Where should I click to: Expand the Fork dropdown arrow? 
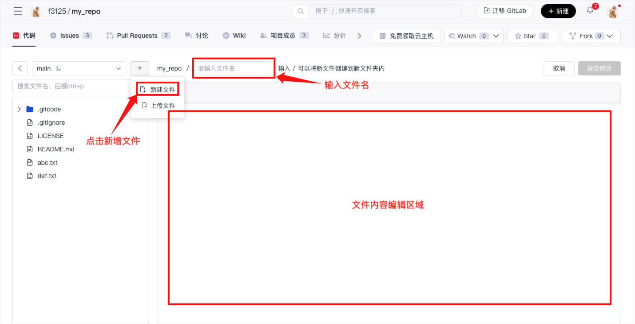(x=611, y=36)
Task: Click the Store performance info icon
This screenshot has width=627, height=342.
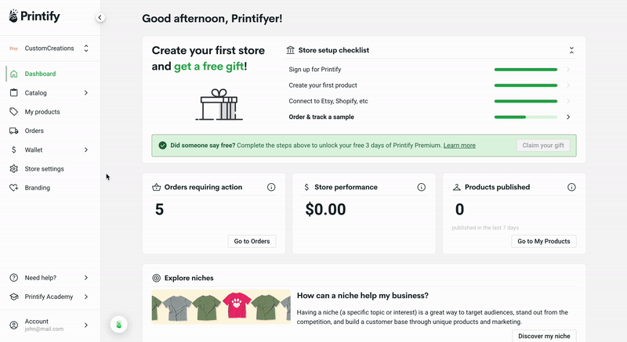Action: (421, 187)
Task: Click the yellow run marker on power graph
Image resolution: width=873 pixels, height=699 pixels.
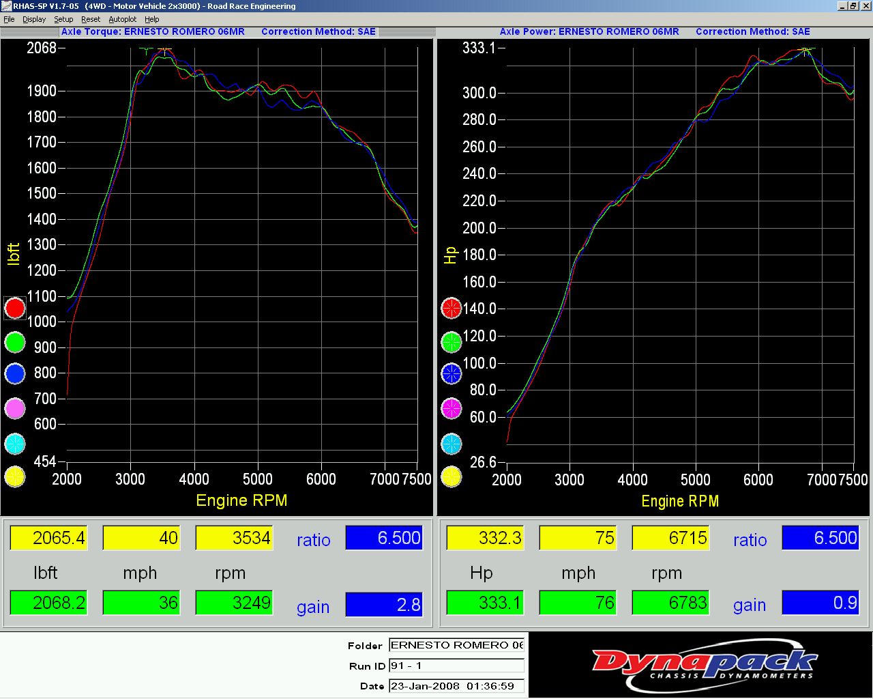Action: (x=452, y=476)
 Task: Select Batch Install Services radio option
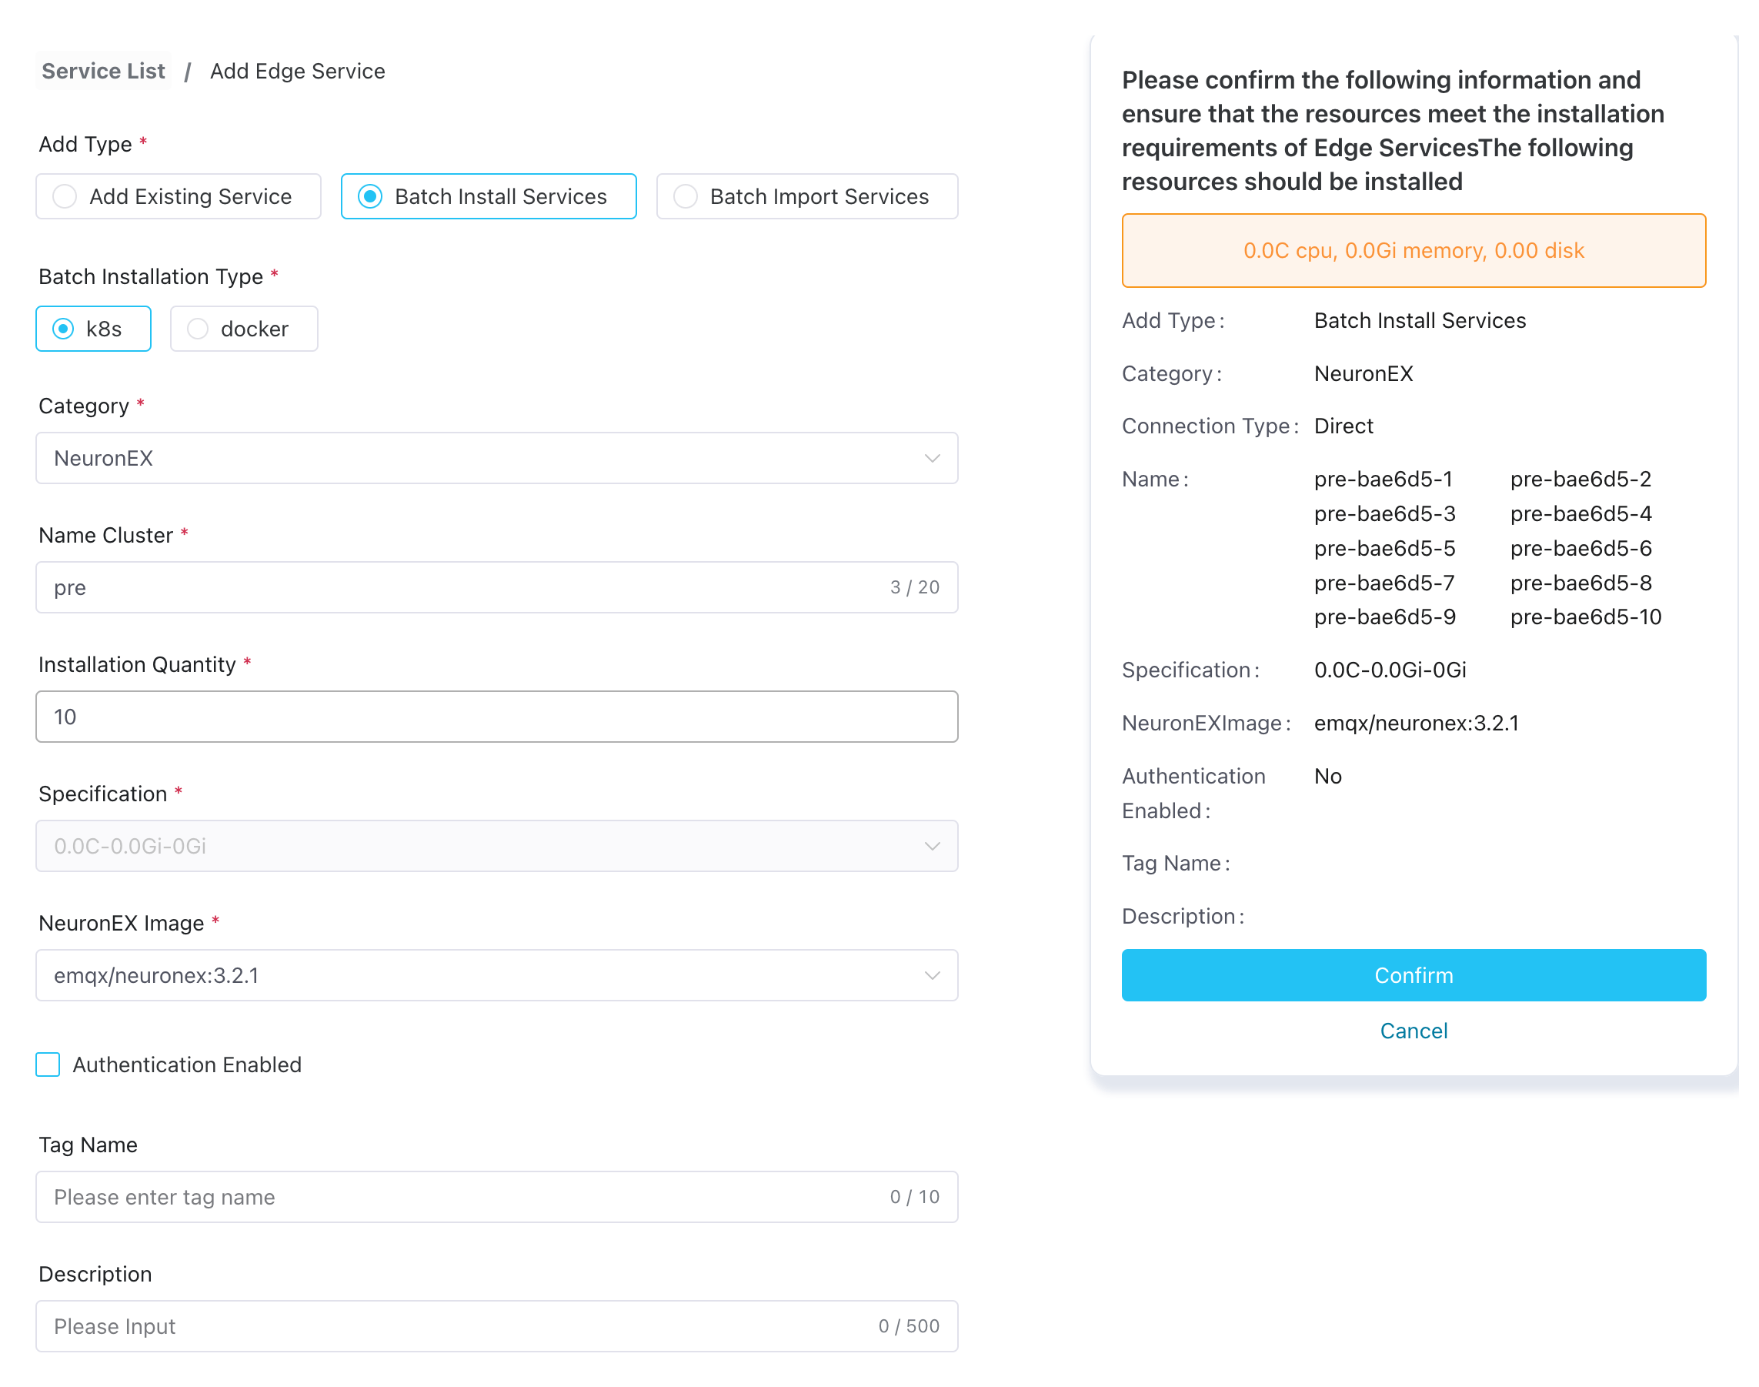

§

Instruction >> Write out the material above word for word, leaving out the pictures.

Exercise output >>
Where should I click to: Expand the Fork dropdown arrow? 
(x=611, y=36)
Task: Click the Store performance info icon
This screenshot has width=627, height=342.
Action: (421, 187)
Task: Click the yellow run marker on power graph
Image resolution: width=873 pixels, height=699 pixels.
Action: (x=452, y=476)
 Task: Select Batch Install Services radio option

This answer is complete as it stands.